In the early 19th century, Portreath was a thriving port exporting copper ore from the busy Cornish mines in Chacewater which was then shipped to Swansea in South Wales for smelting. On the return journey, coal would come from the Welsh mines to the Duchy.
Such was the importance of the copper ore trade that Cornwall’s first railway, the Portreath Tramroad, was opened in 1809 to link the harbour with mines at Scorrier and St Day. The wagons were pulled by horses and the remains of some of the routes can be seen on the 15-mile-long Mineral Tramways Coast to Coast which links Portreath with the south coast village of Devoran.
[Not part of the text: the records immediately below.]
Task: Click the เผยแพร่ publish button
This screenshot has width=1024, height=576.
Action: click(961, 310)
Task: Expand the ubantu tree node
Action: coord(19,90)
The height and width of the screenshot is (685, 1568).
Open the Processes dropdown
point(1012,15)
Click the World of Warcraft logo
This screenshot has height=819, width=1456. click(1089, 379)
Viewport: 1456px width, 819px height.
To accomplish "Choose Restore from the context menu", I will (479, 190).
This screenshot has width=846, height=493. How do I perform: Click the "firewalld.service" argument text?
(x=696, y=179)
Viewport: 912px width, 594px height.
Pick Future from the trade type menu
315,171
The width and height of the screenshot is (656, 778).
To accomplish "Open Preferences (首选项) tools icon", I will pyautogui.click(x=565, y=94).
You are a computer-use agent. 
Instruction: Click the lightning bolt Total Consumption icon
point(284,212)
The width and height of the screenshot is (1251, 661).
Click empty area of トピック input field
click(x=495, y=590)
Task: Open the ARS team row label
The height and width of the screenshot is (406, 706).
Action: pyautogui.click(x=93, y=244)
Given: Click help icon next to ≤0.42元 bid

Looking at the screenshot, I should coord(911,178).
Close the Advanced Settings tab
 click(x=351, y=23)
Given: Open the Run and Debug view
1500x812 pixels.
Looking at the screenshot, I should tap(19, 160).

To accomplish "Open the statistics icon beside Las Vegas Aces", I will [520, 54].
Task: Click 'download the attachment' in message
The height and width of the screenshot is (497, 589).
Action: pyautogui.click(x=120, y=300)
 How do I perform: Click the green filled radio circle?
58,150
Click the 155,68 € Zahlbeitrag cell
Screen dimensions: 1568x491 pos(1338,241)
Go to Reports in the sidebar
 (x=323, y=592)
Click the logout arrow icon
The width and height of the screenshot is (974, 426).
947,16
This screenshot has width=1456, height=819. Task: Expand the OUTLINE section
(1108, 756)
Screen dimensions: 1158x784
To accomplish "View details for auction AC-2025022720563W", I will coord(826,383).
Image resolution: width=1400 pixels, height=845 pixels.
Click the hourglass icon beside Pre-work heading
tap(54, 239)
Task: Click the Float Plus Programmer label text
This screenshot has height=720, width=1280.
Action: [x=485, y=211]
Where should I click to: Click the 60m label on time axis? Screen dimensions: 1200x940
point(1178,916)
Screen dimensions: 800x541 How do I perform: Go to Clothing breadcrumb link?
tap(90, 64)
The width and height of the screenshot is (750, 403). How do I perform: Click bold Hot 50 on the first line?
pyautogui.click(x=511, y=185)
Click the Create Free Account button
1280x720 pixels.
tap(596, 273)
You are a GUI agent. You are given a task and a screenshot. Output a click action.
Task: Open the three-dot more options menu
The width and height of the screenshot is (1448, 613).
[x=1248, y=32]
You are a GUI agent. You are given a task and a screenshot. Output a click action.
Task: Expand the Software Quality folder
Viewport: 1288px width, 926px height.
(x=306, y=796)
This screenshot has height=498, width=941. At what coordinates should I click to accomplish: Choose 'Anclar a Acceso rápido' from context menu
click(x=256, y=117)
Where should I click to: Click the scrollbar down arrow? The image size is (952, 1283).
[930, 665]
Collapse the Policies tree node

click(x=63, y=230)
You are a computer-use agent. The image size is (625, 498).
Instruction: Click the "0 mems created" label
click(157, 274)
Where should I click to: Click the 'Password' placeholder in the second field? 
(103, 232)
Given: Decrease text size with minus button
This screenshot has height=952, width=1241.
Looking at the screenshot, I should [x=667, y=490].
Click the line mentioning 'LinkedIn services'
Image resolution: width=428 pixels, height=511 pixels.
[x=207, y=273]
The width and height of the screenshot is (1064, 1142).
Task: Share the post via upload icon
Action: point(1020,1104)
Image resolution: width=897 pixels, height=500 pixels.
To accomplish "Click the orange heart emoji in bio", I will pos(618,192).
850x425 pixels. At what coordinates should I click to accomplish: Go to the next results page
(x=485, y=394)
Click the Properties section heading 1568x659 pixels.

Today the main industry in Portreath is tourism, with families attracted by the pretty, sandy beach. Bodyboarders and surfers can enjoy a good swell here, which at high tide can turn into a spectacle known as The Vortex as the waves run off the harbour wall. It can be dangerous to do, but is fascinating to watch.
Portreath has plenty of shops and places to eat and drink to keep visitors happy and there are lots of good local facilities nearby - including several golf courses, indoor swimming pools and horse riding centres.
There are spectacular views from the cliffs at Portreath, which is at the edge of the Portreath Godrevy Heritage Coast. A walk along the cliffs towards Hayle is rich in wildlife and flora and offers a bird’s eye view of rocky coves including Ralph’s Cupboard, once a favoured hiding place for smugglers. You might even spot the odd basking shark.
Tehidy Country Park is less than two miles from the village and has over 250 acres of quiet woodland and lakes to enjoy. Tehidy was once owned by the Basset family who owned extensive land in this part of Cornwall, much of it rich in minerals. There’s a café and picnic area and lots to see all year round.